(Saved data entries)
# # # # # # #

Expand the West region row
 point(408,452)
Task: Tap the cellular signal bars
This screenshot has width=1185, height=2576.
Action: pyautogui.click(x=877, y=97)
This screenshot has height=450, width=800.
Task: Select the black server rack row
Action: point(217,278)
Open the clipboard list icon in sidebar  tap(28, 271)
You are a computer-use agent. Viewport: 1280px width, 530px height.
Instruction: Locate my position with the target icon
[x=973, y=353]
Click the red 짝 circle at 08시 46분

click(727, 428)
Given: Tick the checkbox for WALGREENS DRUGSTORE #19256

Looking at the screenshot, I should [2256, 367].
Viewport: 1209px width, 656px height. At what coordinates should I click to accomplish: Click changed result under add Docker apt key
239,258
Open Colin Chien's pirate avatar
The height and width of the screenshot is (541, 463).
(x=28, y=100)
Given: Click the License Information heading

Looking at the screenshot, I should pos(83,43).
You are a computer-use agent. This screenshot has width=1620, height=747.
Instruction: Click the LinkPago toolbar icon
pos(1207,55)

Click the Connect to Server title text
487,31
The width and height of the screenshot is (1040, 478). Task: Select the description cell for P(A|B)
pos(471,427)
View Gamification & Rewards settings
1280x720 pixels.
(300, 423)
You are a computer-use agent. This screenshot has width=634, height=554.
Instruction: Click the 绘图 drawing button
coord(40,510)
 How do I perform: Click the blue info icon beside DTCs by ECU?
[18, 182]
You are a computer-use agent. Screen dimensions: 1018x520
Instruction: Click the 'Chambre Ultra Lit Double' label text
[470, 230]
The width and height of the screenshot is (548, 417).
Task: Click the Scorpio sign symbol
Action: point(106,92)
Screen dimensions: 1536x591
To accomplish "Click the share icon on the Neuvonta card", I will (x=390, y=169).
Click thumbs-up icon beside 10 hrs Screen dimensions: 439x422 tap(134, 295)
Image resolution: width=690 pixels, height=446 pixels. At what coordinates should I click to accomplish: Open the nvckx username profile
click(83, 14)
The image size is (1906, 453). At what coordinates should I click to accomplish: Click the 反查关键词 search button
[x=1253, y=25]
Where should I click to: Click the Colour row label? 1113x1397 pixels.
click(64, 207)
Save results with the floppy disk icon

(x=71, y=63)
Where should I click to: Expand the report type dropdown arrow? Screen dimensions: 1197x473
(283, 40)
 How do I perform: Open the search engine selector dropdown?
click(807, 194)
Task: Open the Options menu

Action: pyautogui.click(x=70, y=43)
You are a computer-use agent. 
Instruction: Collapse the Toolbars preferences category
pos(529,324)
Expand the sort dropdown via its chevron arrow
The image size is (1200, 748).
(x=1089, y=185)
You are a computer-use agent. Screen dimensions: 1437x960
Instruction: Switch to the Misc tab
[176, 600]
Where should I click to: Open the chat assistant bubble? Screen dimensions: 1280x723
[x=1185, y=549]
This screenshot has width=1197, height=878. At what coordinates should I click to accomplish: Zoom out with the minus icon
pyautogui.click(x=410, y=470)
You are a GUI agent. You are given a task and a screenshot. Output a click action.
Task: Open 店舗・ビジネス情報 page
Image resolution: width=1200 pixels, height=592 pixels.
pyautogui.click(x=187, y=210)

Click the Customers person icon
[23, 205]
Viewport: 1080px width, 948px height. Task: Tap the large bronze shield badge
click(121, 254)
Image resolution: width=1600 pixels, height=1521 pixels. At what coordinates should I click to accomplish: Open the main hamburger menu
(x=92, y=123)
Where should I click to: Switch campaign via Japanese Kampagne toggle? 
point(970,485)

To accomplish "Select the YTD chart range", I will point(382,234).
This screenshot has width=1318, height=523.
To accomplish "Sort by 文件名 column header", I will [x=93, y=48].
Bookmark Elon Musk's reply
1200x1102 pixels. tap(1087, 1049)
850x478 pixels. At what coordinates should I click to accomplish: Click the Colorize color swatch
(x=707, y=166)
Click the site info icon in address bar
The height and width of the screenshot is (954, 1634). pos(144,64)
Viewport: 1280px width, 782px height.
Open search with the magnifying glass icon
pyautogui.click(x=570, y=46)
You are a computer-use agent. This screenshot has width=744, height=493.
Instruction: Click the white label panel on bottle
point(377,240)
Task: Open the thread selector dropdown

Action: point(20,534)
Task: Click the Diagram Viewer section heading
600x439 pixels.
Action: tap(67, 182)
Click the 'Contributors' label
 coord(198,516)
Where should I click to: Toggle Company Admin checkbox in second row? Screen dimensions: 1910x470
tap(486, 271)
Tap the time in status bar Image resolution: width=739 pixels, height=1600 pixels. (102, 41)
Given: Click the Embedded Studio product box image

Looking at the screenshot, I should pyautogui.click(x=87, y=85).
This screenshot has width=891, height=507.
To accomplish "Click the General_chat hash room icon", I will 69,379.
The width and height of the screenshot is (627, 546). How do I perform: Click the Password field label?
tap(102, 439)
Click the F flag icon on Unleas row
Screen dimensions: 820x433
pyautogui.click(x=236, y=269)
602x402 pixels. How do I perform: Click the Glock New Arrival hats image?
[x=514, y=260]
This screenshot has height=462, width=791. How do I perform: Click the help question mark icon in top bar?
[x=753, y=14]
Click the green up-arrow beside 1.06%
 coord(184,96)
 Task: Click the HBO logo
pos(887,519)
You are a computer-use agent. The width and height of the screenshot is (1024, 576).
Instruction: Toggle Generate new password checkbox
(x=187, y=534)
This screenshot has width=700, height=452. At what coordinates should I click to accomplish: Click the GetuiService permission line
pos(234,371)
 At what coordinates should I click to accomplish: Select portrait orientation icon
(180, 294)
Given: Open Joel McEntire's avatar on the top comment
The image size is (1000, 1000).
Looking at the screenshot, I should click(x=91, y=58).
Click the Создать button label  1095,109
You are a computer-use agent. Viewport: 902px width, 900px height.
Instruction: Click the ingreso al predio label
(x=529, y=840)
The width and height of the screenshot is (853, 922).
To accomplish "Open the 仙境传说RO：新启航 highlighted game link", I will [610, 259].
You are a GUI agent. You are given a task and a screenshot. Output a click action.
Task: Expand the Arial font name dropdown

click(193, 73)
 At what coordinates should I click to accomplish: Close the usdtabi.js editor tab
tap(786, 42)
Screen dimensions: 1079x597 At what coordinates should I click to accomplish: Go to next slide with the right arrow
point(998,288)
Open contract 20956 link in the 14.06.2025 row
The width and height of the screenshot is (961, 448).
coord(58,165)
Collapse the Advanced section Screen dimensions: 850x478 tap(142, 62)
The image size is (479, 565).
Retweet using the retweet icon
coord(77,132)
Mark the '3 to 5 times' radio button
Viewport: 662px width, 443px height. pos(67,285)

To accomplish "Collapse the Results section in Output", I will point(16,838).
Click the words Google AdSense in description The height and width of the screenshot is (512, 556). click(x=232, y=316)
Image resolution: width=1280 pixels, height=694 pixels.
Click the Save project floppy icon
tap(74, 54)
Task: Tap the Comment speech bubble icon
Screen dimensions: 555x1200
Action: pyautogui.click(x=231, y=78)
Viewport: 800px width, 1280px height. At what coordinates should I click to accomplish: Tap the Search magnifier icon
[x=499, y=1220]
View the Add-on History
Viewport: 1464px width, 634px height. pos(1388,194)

# # # # # # #

WORK TASK
All entries above need to be copied verbatim.

EXERCISE OUTPUT
Expand the West region row
 point(408,452)
Task: Tap the cellular signal bars
This screenshot has width=1185, height=2576.
Action: pyautogui.click(x=877, y=97)
This screenshot has height=450, width=800.
Task: Select the black server rack row
Action: point(217,278)
Open the clipboard list icon in sidebar  tap(28, 271)
You are a computer-use agent. Viewport: 1280px width, 530px height.
Instruction: Locate my position with the target icon
[x=973, y=353]
Click the red 짝 circle at 08시 46분

click(727, 428)
Given: Tick the checkbox for WALGREENS DRUGSTORE #19256

Looking at the screenshot, I should [2256, 367].
Viewport: 1209px width, 656px height. At what coordinates should I click to accomplish: Click changed result under add Docker apt key
239,258
Open Colin Chien's pirate avatar
The height and width of the screenshot is (541, 463).
(x=28, y=100)
Given: Click the License Information heading

Looking at the screenshot, I should pos(83,43).
You are a computer-use agent. This screenshot has width=1620, height=747.
Instruction: Click the LinkPago toolbar icon
pos(1207,55)

Click the Connect to Server title text
487,31
The width and height of the screenshot is (1040, 478). Task: Select the description cell for P(A|B)
pos(471,427)
View Gamification & Rewards settings
1280x720 pixels.
(300, 423)
You are a computer-use agent. This screenshot has width=634, height=554.
Instruction: Click the 绘图 drawing button
coord(40,510)
 How do I perform: Click the blue info icon beside DTCs by ECU?
[18, 182]
You are a computer-use agent. Screen dimensions: 1018x520
Instruction: Click the 'Chambre Ultra Lit Double' label text
[470, 230]
The width and height of the screenshot is (548, 417).
Task: Click the Scorpio sign symbol
Action: point(106,92)
Screen dimensions: 1536x591
To accomplish "Click the share icon on the Neuvonta card", I will (x=390, y=169).
Click thumbs-up icon beside 10 hrs Screen dimensions: 439x422 tap(134, 295)
Image resolution: width=690 pixels, height=446 pixels. At what coordinates should I click to accomplish: Open the nvckx username profile
click(83, 14)
The image size is (1906, 453). At what coordinates should I click to accomplish: Click the 反查关键词 search button
[x=1253, y=25]
Where should I click to: Click the Colour row label? 1113x1397 pixels.
click(64, 207)
Save results with the floppy disk icon

(x=71, y=63)
Where should I click to: Expand the report type dropdown arrow? Screen dimensions: 1197x473
(283, 40)
 How do I perform: Open the search engine selector dropdown?
click(807, 194)
Task: Open the Options menu

Action: pyautogui.click(x=70, y=43)
You are a computer-use agent. 
Instruction: Collapse the Toolbars preferences category
pos(529,324)
Expand the sort dropdown via its chevron arrow
The image size is (1200, 748).
(x=1089, y=185)
You are a computer-use agent. Screen dimensions: 1437x960
Instruction: Switch to the Misc tab
[176, 600]
Where should I click to: Open the chat assistant bubble? Screen dimensions: 1280x723
[x=1185, y=549]
This screenshot has width=1197, height=878. At what coordinates should I click to accomplish: Zoom out with the minus icon
pyautogui.click(x=410, y=470)
You are a GUI agent. You are given a task and a screenshot. Output a click action.
Task: Open 店舗・ビジネス情報 page
Image resolution: width=1200 pixels, height=592 pixels.
pyautogui.click(x=187, y=210)

Click the Customers person icon
[23, 205]
Viewport: 1080px width, 948px height. Task: Tap the large bronze shield badge
click(121, 254)
Image resolution: width=1600 pixels, height=1521 pixels. At what coordinates should I click to accomplish: Open the main hamburger menu
(x=92, y=123)
Where should I click to: Switch campaign via Japanese Kampagne toggle? 
point(970,485)

To accomplish "Select the YTD chart range", I will point(382,234).
This screenshot has width=1318, height=523.
To accomplish "Sort by 文件名 column header", I will [x=93, y=48].
Bookmark Elon Musk's reply
1200x1102 pixels. tap(1087, 1049)
850x478 pixels. At what coordinates should I click to accomplish: Click the Colorize color swatch
(x=707, y=166)
Click the site info icon in address bar
The height and width of the screenshot is (954, 1634). pos(144,64)
Viewport: 1280px width, 782px height.
Open search with the magnifying glass icon
pyautogui.click(x=570, y=46)
You are a computer-use agent. This screenshot has width=744, height=493.
Instruction: Click the white label panel on bottle
point(377,240)
Task: Open the thread selector dropdown

Action: point(20,534)
Task: Click the Diagram Viewer section heading
600x439 pixels.
Action: tap(67, 182)
Click the 'Contributors' label
 coord(198,516)
Where should I click to: Toggle Company Admin checkbox in second row? Screen dimensions: 1910x470
tap(486, 271)
Tap the time in status bar Image resolution: width=739 pixels, height=1600 pixels. (102, 41)
Given: Click the Embedded Studio product box image

Looking at the screenshot, I should pyautogui.click(x=87, y=85).
This screenshot has width=891, height=507.
To accomplish "Click the General_chat hash room icon", I will 69,379.
The width and height of the screenshot is (627, 546). How do I perform: Click the Password field label?
tap(102, 439)
Click the F flag icon on Unleas row
Screen dimensions: 820x433
pyautogui.click(x=236, y=269)
602x402 pixels. How do I perform: Click the Glock New Arrival hats image?
[x=514, y=260]
This screenshot has height=462, width=791. How do I perform: Click the help question mark icon in top bar?
[x=753, y=14]
Click the green up-arrow beside 1.06%
 coord(184,96)
 Task: Click the HBO logo
pos(887,519)
You are a computer-use agent. The width and height of the screenshot is (1024, 576).
Instruction: Toggle Generate new password checkbox
(x=187, y=534)
This screenshot has width=700, height=452. At what coordinates should I click to accomplish: Click the GetuiService permission line
pos(234,371)
 At what coordinates should I click to accomplish: Select portrait orientation icon
(180, 294)
Given: Open Joel McEntire's avatar on the top comment
The image size is (1000, 1000).
Looking at the screenshot, I should click(x=91, y=58).
Click the Создать button label  1095,109
You are a computer-use agent. Viewport: 902px width, 900px height.
Instruction: Click the ingreso al predio label
(x=529, y=840)
The width and height of the screenshot is (853, 922).
To accomplish "Open the 仙境传说RO：新启航 highlighted game link", I will [610, 259].
You are a GUI agent. You are given a task and a screenshot. Output a click action.
Task: Expand the Arial font name dropdown

click(193, 73)
 At what coordinates should I click to accomplish: Close the usdtabi.js editor tab
tap(786, 42)
Screen dimensions: 1079x597 At what coordinates should I click to accomplish: Go to next slide with the right arrow
point(998,288)
Open contract 20956 link in the 14.06.2025 row
The width and height of the screenshot is (961, 448).
coord(58,165)
Collapse the Advanced section Screen dimensions: 850x478 tap(142, 62)
The image size is (479, 565).
Retweet using the retweet icon
coord(77,132)
Mark the '3 to 5 times' radio button
Viewport: 662px width, 443px height. pos(67,285)

To accomplish "Collapse the Results section in Output", I will point(16,838).
Click the words Google AdSense in description The height and width of the screenshot is (512, 556). click(x=232, y=316)
Image resolution: width=1280 pixels, height=694 pixels.
Click the Save project floppy icon
tap(74, 54)
Task: Tap the Comment speech bubble icon
Screen dimensions: 555x1200
Action: pyautogui.click(x=231, y=78)
Viewport: 800px width, 1280px height. At what coordinates should I click to accomplish: Tap the Search magnifier icon
[x=499, y=1220]
View the Add-on History
Viewport: 1464px width, 634px height. pos(1388,194)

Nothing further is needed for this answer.